Okay, so this really isn't a photograph...but it's still a picture! I'll take pictures when I can borrow my dad's camera, though.

This is what I plan to do with my new 60 gallon tank.
An open swimming area on the left side. White, light blue, and black marbles for the substrate. Then I want a really nifty castle decoration I saw today, which will go sort of in the middle.
To hide my pump and heater (the black things), lots of tall plants in fluorite sand for substrate. I got a nifty bubbler that looks like an old VW beetle, with the hood going up and down from the bubbles, and this'll be in shorter plants so it can seem like it's an overgrown junkyard! This could be another swimming area for fish that like "obstacles" such as the current from the filter and bubbles. I _might_ put a bubble "wall" too, but I'm not sure yet.


----------



## fishfreaks (Jan 19, 2005)

sounds awesome, i love your photo


----------



## blakeoe (Apr 27, 2005)

just some advice, i tried the covering the filter intake with plants (the apongentons you buy from walmart) and they don't grow as nice as i would have wanted. They tend to grow twisted and curl up instead of growing straight up like they do on the other side of my tank. If you do want to try it i'd sugest maybe a sponge prefilter on your intake.


----------



## Vivid-Dawn (Jan 18, 2005)

*Feh!*



blakeoe said:


> just some advice, i tried the covering the filter intake with plants (the apongentons you buy from walmart) and they don't grow as nice as i would have wanted. They tend to grow twisted and curl up instead of growing straight up like they do on the other side of my tank. If you do want to try it i'd sugest maybe a sponge prefilter on your intake.

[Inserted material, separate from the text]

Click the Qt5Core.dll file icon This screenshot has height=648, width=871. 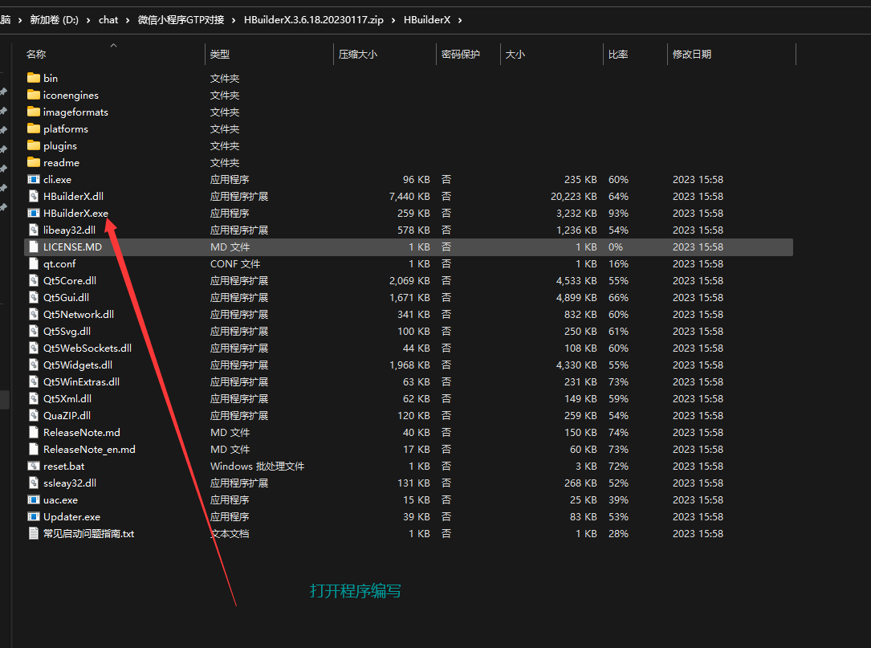pos(33,281)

Actually, I got to thinking about that after I made this plan. I had Hornwort that clogged my Whisper in-tank filter horribly! (a'course, that's when my Hornwort died and all the leaves fell off and got in the filter).

Maybe I can put some fake plants around the filter as sort of a 'gate', and then the real ones a little way away from the filter.
I got plenty of time to decide, since I have no money left over from the tank and basic equipment LOL now I have to save up again.

I also should've put the sand in first... SIGH


----------



## fish_doc (Jan 31, 2005)

I have a old car in my garage you can use for the tank. But you will have to get somthing bigger than a 60gallon to us it.


----------



## Damon (Jan 18, 2005)

The bubbler, while cool is not suitable for a planted tank. It will drive off precious CO2 your plants will need to grow and flourish.


----------



## bsmith (May 6, 2005)

you mean you saw that nifty castle decoration in my post under "for sale", riiigghtt ! ? haha


----------



## Lydia (Feb 6, 2005)

lol fish_doc


----------



## fish_doc (Jan 31, 2005)

I saw the photo of your ornament. You did a good job on the drawing of the car. I guess you dont need mine. LOL


----------